* [Work request]:
Omit every picture, and retype the lines that run from the beginning of the data below through the line containing "The height and", inclusive.
────
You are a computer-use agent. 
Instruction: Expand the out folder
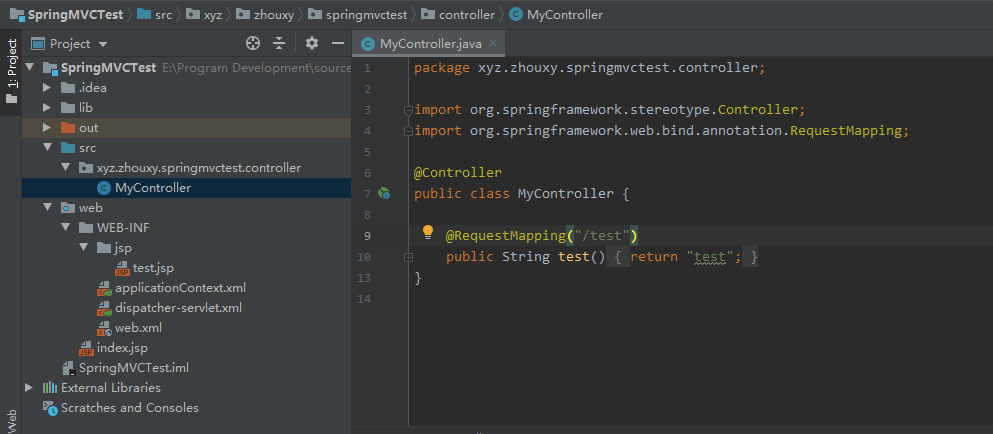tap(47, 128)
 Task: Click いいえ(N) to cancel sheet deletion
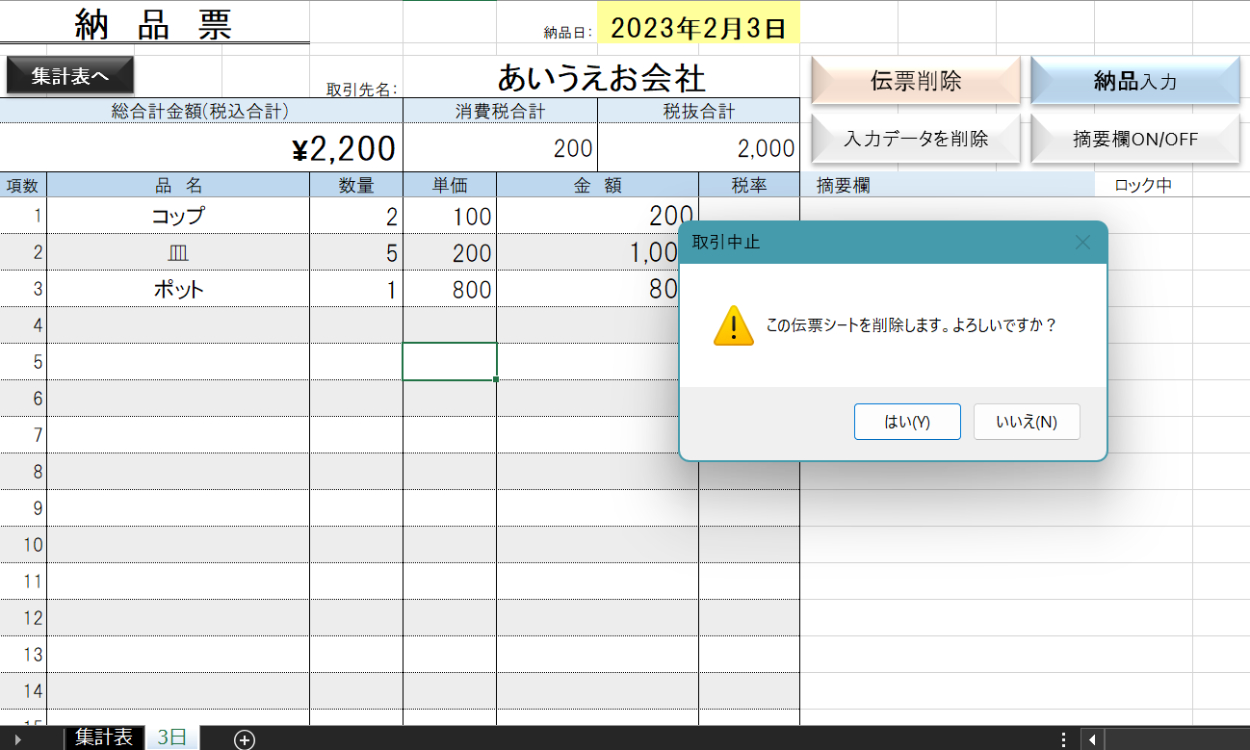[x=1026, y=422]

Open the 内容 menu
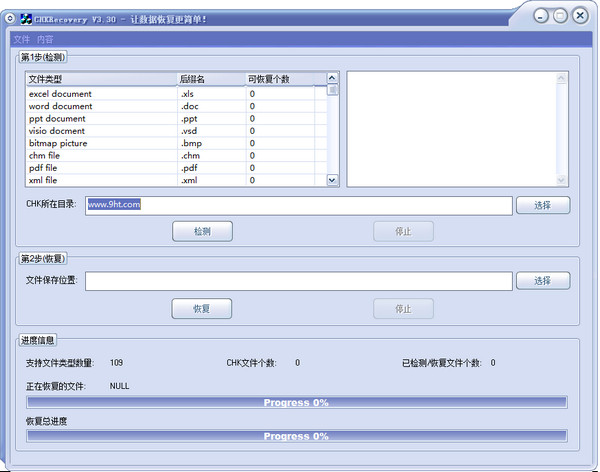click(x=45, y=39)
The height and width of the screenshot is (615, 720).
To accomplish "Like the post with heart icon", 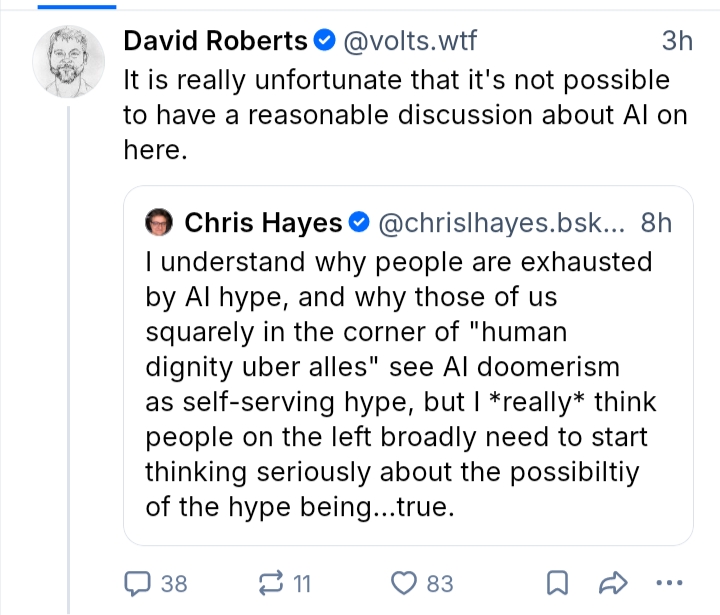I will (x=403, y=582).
────
* [Exercise answer]:
You are a computer-use agent. 
Instruction: Expand the out folder
tap(47, 128)
 Task: Click いいえ(N) to cancel sheet deletion
[x=1026, y=422]

Open the 内容 menu
click(x=45, y=39)
The height and width of the screenshot is (615, 720).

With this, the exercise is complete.